We included studies in solid tumours of any kind. Haematological malignancies were excluded, because these are malignancies of the immune cells themselves.

To increase the power of our analysis, it was decided to only include larger studies with n100 patients, to avoid publication bias that might exist among small studies.

Finally, all included papers had to be published between January 2003 and February 2011 and written in English. In early 2003, the landmark paper by Zhang et al was published (Zhang et al, 2003). This paper subsequently inspired many authors to determine the prognostic significance of TILs in many types of cancer, and thereby formed a rational starting point for our literature search.

Figure 1 shows a flowchart of the study selection process. The search yielded 2935 papers in Pubmed and 1026 papers in Embase, 584 of which were not found in Pubmed. Thus, 3519 unique papers were found. With the inclusion criteria mentioned above, the full-text version of 106 papers was reviewed. Of these papers, another 54 were excluded because they did not fit the inclusion criteria. Specifically, four of these 54 were excluded because of the use of the same cohorts. Zlobec et al (2007, 2008a, 2008b, Lugli et al (2009), and Baker et al (2007) all used (selections of) the same cohort. One paper by Zlobec et al (2007) was selected based on the reporting of hazard ratios and the use of the largest cohort. Papers by Milne et al (2009) and Clarke et al (2009) also stem from the same tissue microarray. As Milne et al did not report hazard ratios, this paper was excluded, except in case of the FoxP3+ staining, which was not reported by Clarke et al. Finally, the cohorts used by Galon et al (2006) and Pages et al (2009) were the same. Pages et al paper was excluded, as only Galon et al paper enabled the estimation of hazard ratios (HRs) (see: Statistical analysis). Thus, 52 papers were included in the systematic review part of the study.

Figure 1
figure 1

Flowchart of study selection process.

Data extraction

Data were extracted using a predefined form, recording: author, journal, year of publication, tumour type, lymphocyte subsets, location of lymphocytes, median follow-up time, scoring methods, cut-offs for positive expression, number of TILs-low and TILs-high patients, outcome of univariate and/or multivariate analysis (including P-values, hazard ratios, and 95% confidence intervals) and other major study outcomes.

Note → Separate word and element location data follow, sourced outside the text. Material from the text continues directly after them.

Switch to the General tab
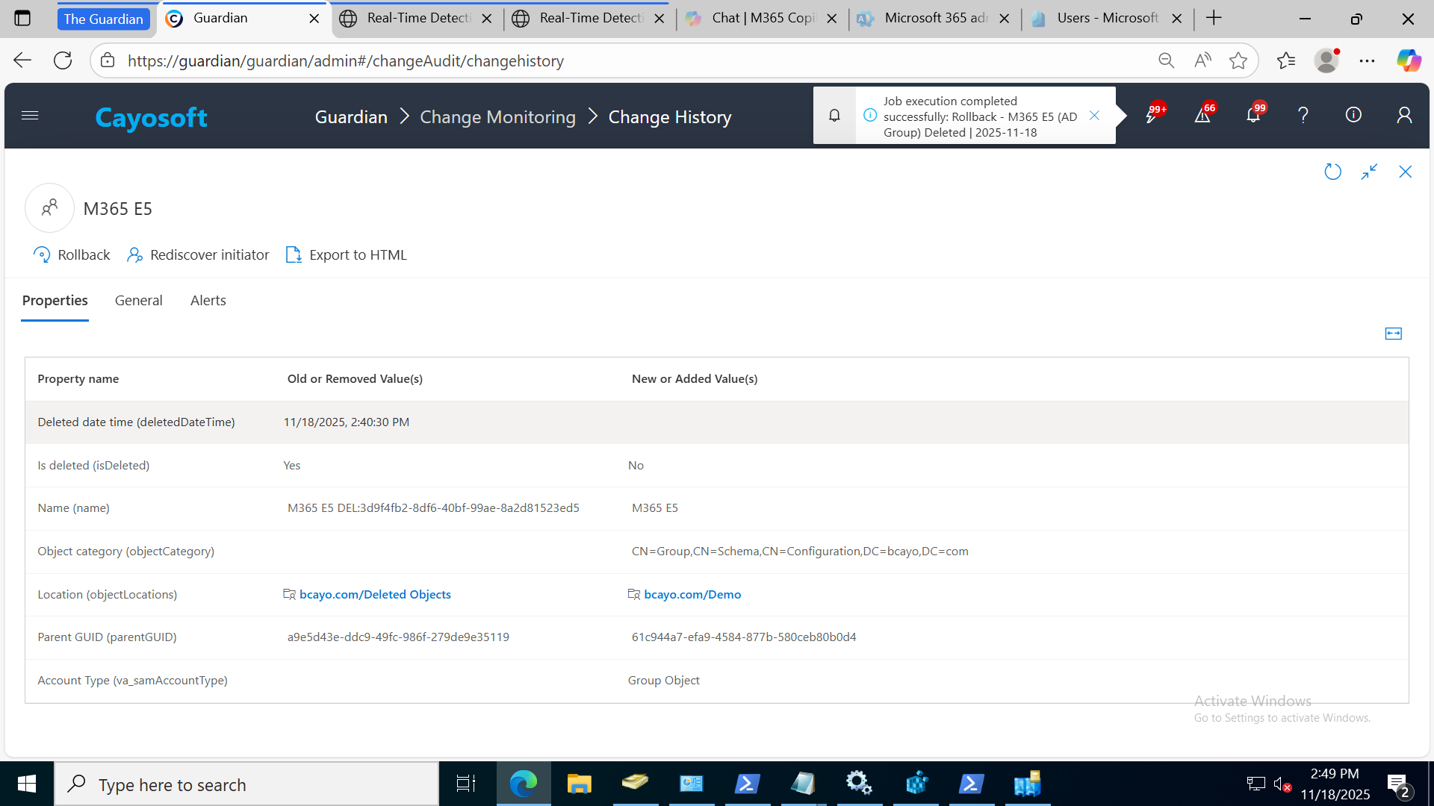Image resolution: width=1434 pixels, height=806 pixels. click(x=138, y=301)
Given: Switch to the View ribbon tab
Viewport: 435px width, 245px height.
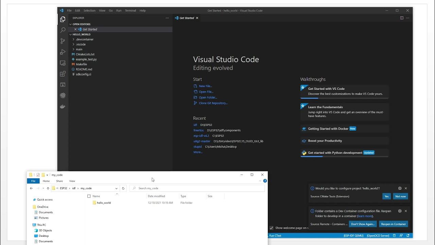Looking at the screenshot, I should [x=72, y=181].
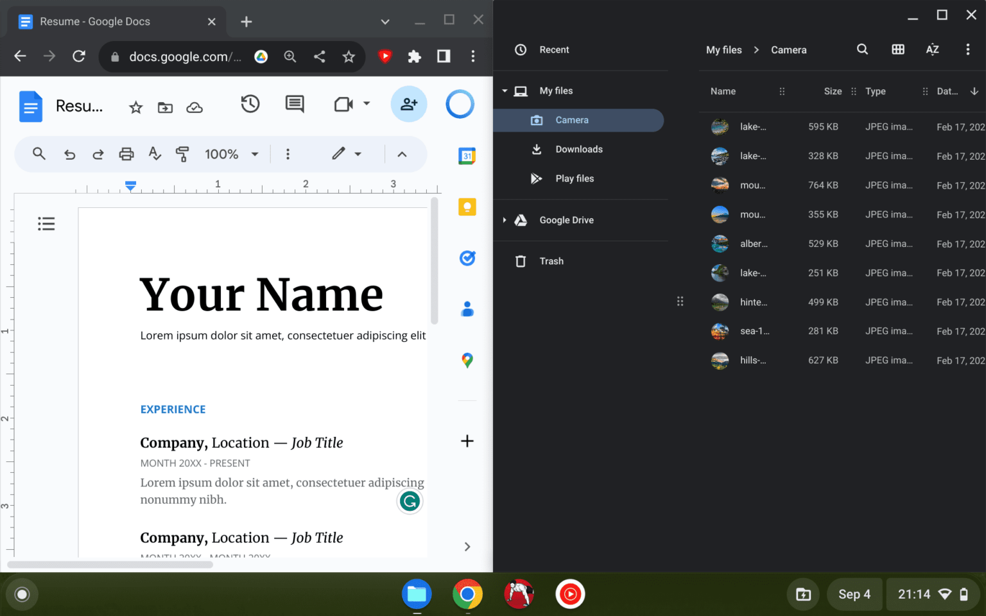Toggle grid view in the Files app
This screenshot has width=986, height=616.
897,49
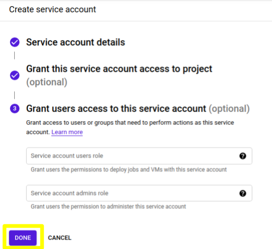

Unless indicated, we only report outcomes from the whole cohort included in these studies. Subgroup analyses are not specifically mentioned. Some studies were entirely carried out in a subgroup of patients, for instance only in advanced stage patients. These studies are specified in the Supplementary Tables.

The results from univariate Cox regression, that is, HRs and 95% confidence intervals (CIs), were used for meta-analysis. For all lymphocyte ratios other than CD8/FoxP3, there were not enough studies available to carry out meta-analysis. Therefore, all studies that only reported only these lymphocyte ratios, and not the results from the lymphocyte subsets on their own, were excluded from meta-analysis (Hiraoka et al, 2006b; Kobayashi et al, 2007; Han et al, 2008).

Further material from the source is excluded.